Task description:
Make an exact transcript of the lines in the data below, starting with the one containing "has height=632, width=819." and going on through the one containing "has width=592, height=526.", with both included and the pictures left out.

════════════════

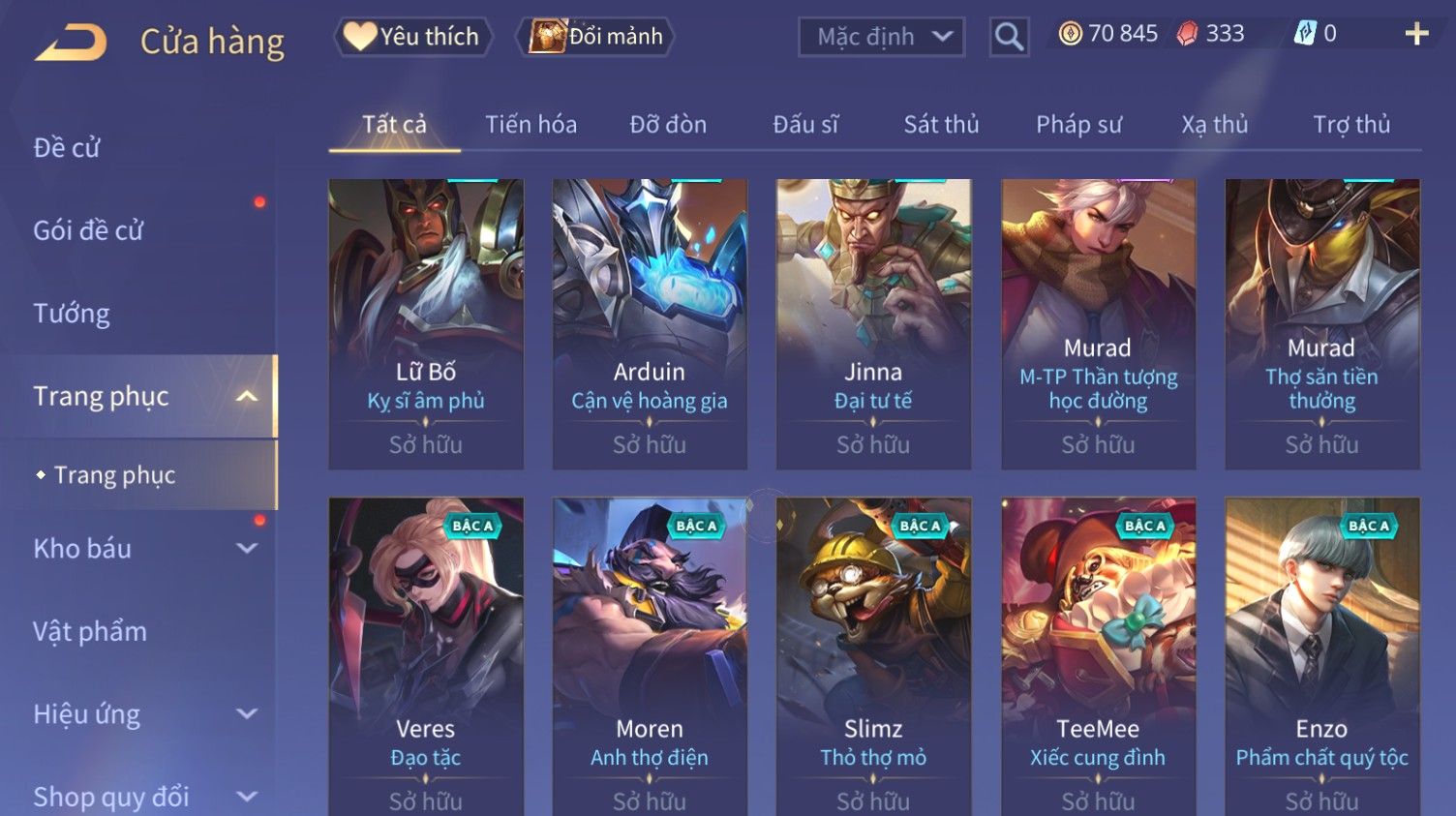Open the search magnifier icon
The width and height of the screenshot is (1456, 816).
(x=1009, y=38)
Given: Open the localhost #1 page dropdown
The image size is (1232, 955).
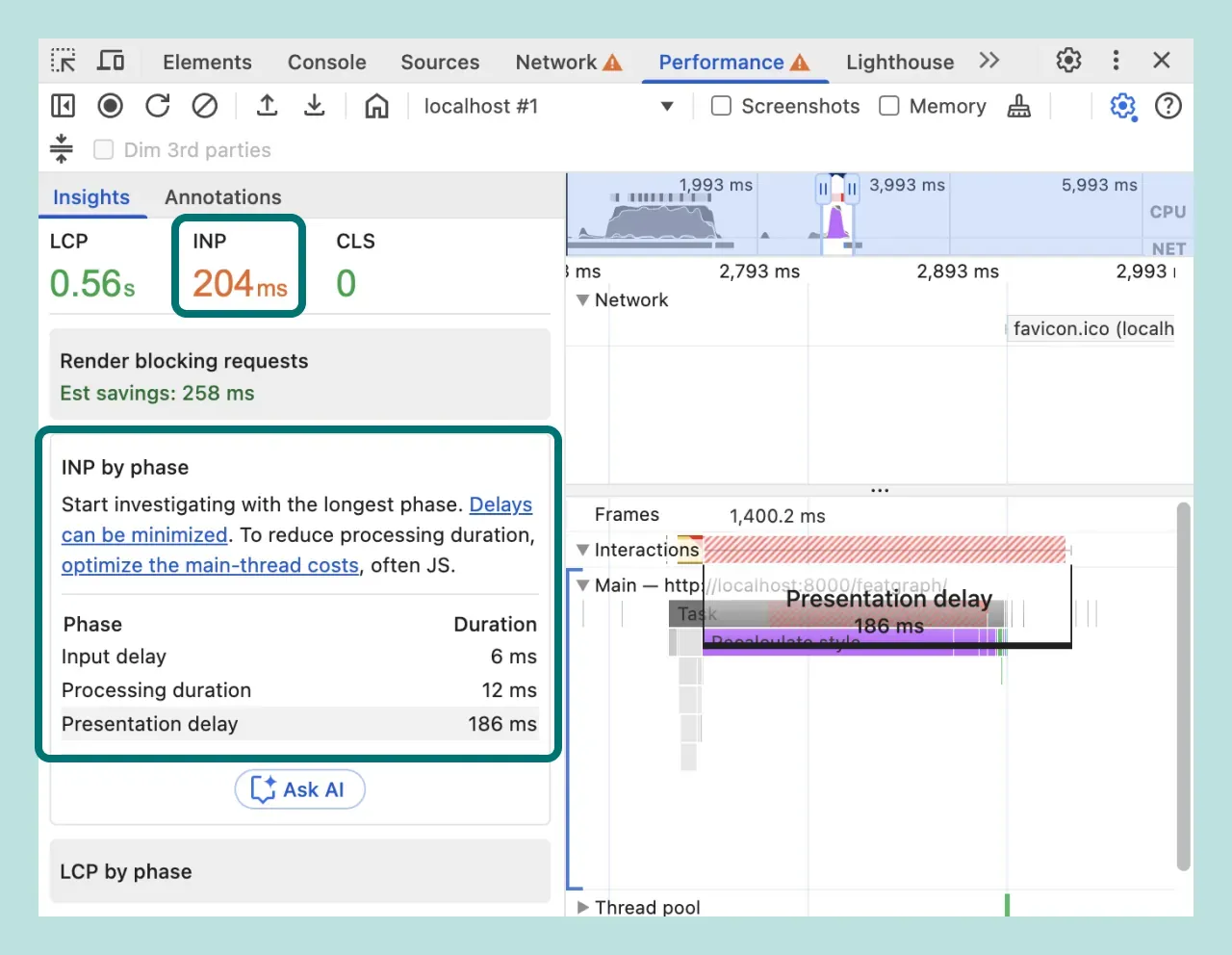Looking at the screenshot, I should 667,106.
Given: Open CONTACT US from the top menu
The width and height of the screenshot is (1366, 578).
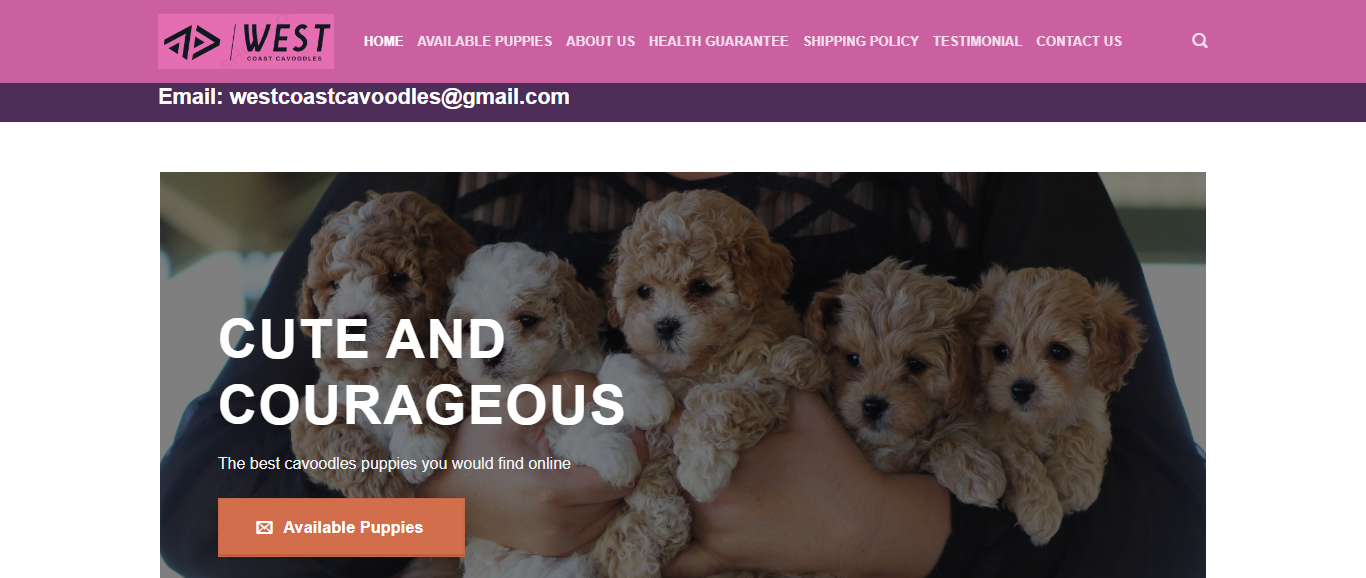Looking at the screenshot, I should (x=1079, y=41).
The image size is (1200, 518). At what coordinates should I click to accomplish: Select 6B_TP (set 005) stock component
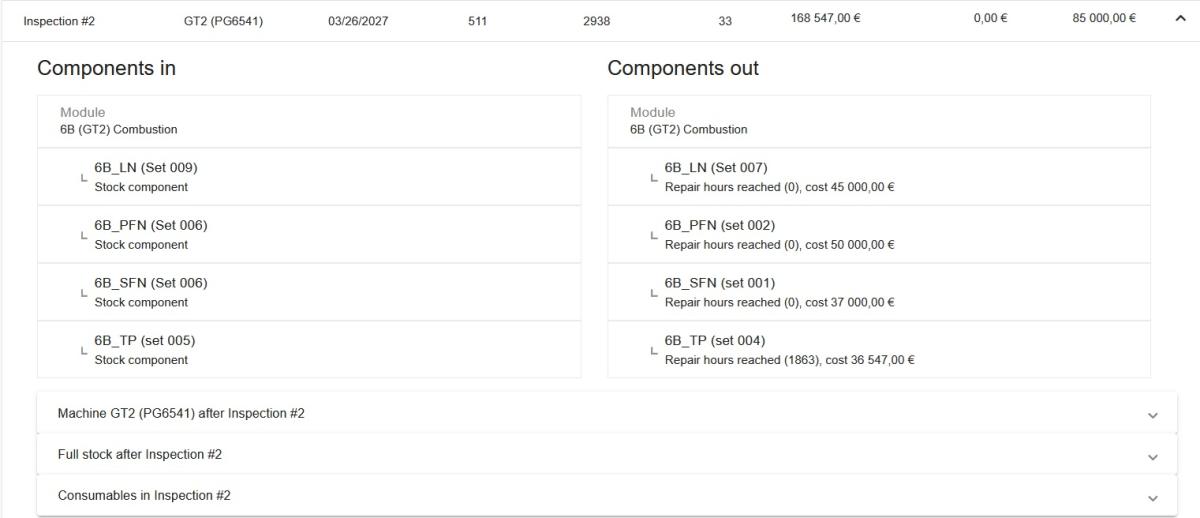[x=145, y=349]
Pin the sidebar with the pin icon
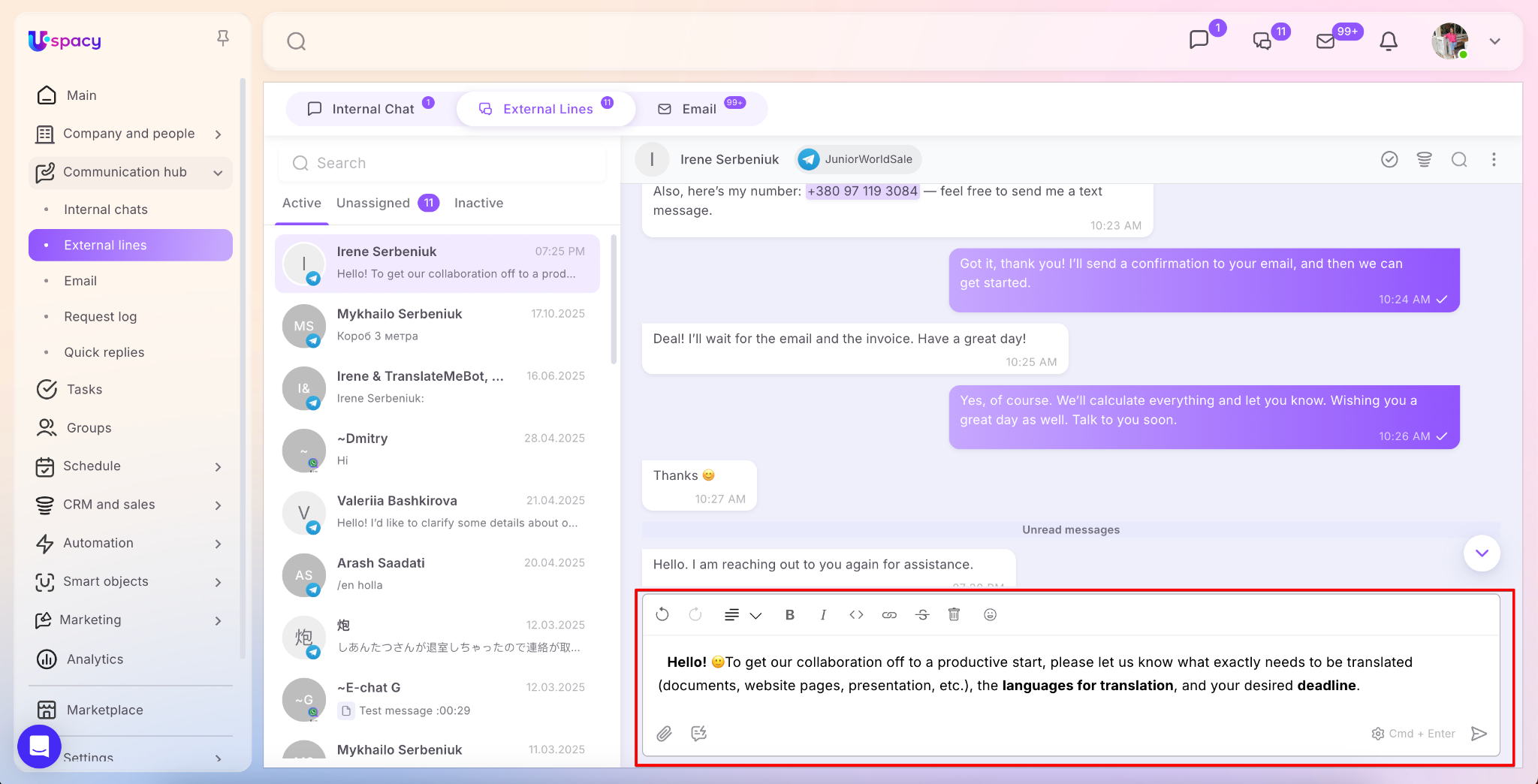1538x784 pixels. click(x=223, y=38)
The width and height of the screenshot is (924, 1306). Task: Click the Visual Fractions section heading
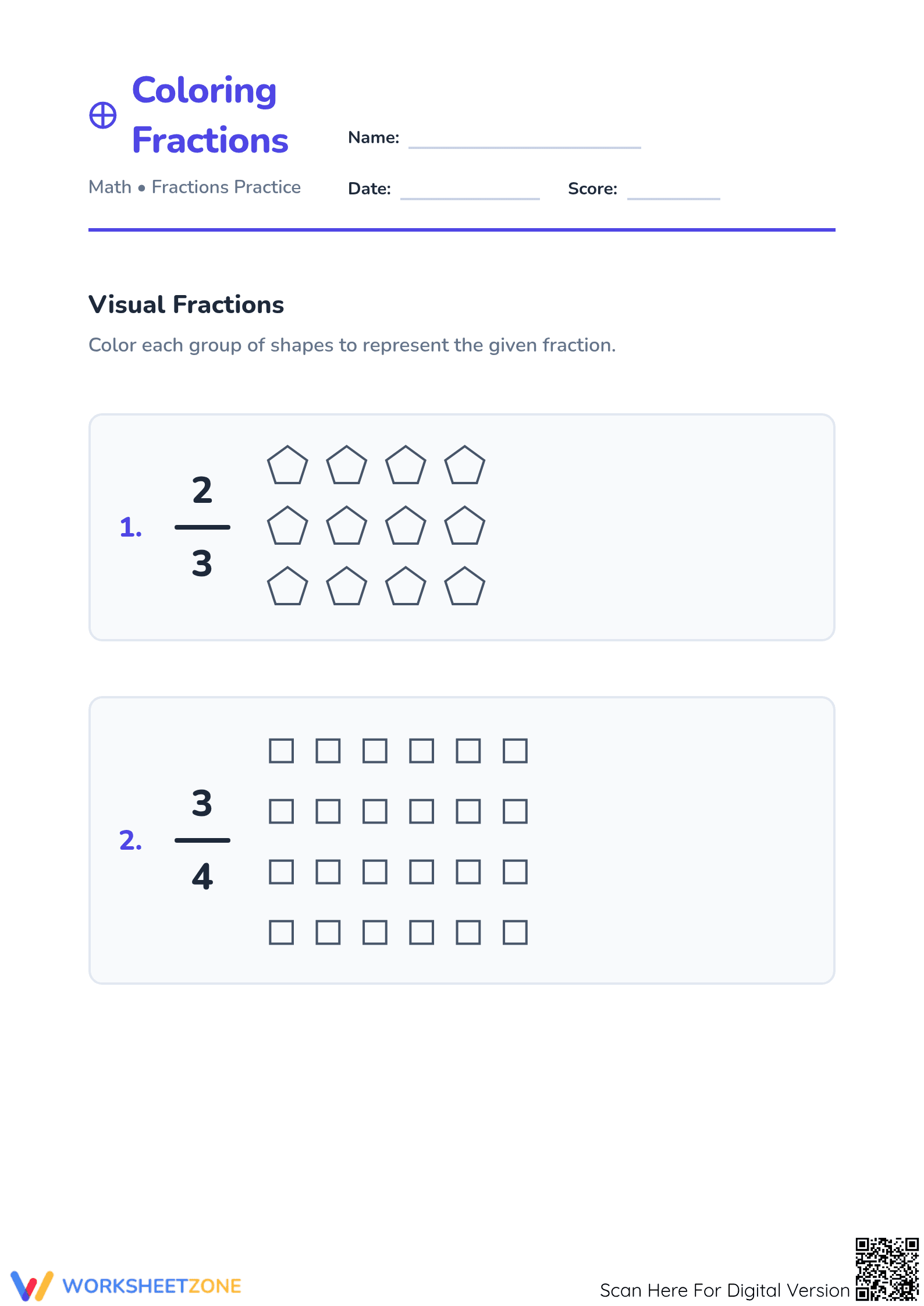186,304
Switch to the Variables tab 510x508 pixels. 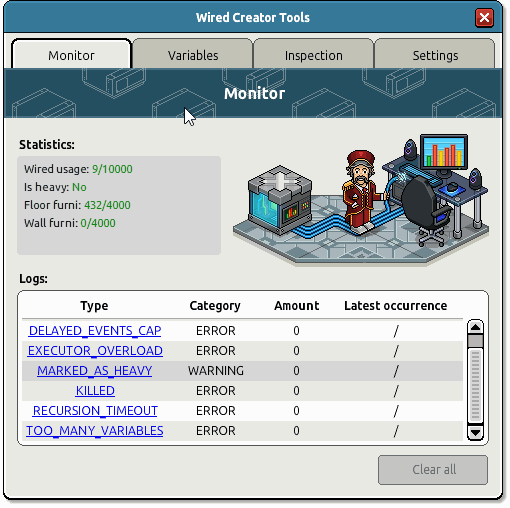pyautogui.click(x=193, y=54)
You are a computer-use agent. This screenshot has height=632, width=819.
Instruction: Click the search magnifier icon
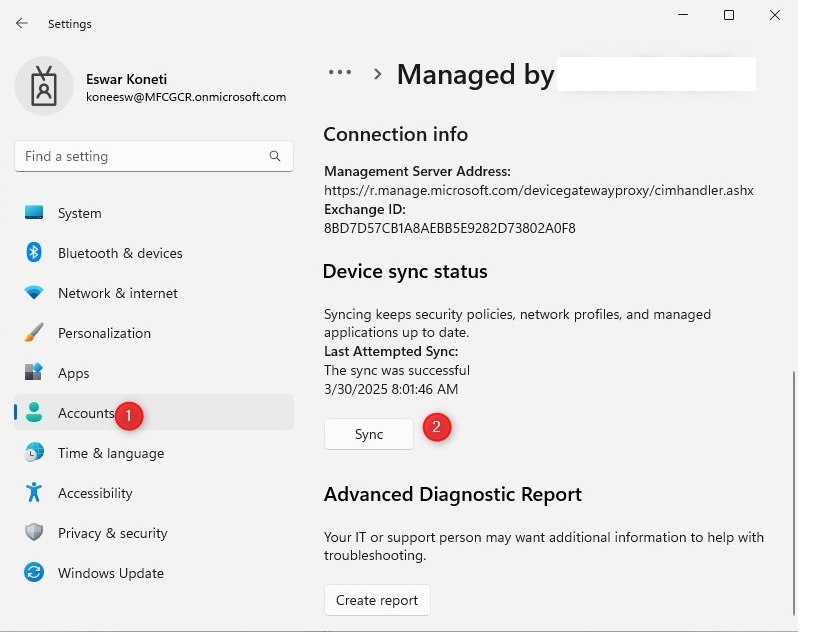[275, 157]
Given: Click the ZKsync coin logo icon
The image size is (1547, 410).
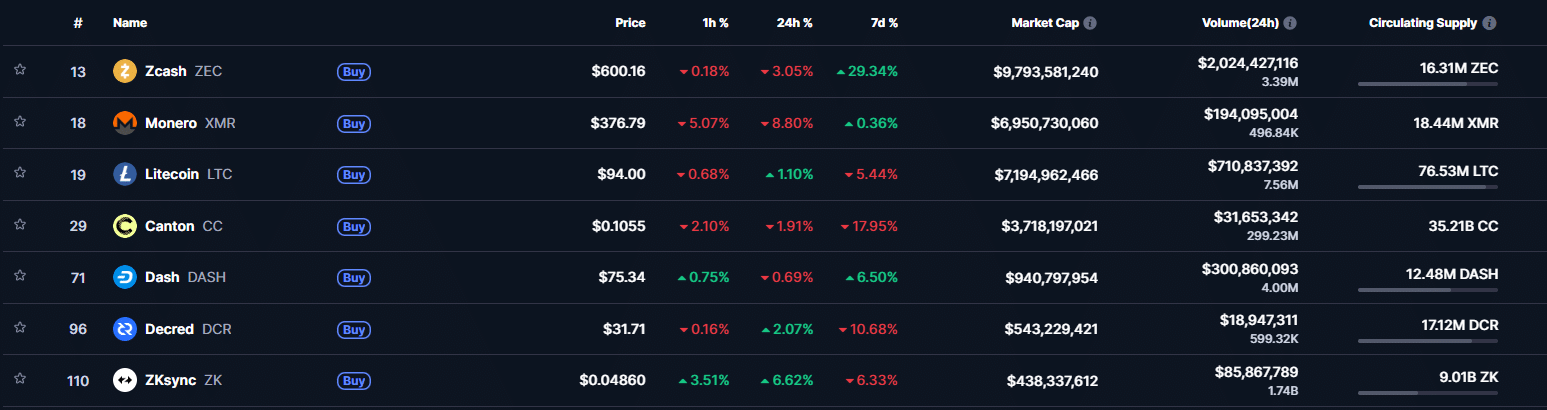Looking at the screenshot, I should 125,380.
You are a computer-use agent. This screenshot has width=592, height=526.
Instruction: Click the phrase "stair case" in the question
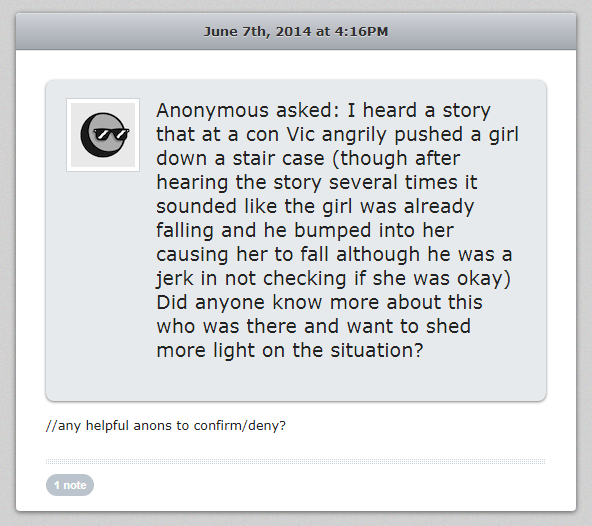[x=278, y=158]
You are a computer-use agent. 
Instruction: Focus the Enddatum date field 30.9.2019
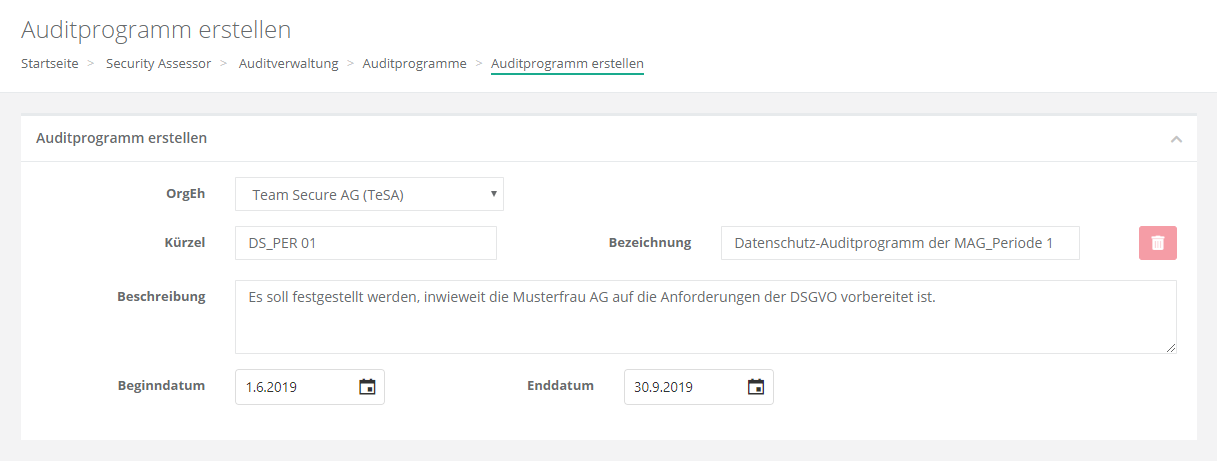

════════════════

Result:
You are a computer-use agent. This screenshot has height=632, width=819.
Instruction: Click the search magnifier icon
[275, 157]
Given: Click the ZKsync coin logo icon
The image size is (1547, 410).
Looking at the screenshot, I should 125,380.
You are a computer-use agent. This screenshot has width=592, height=526.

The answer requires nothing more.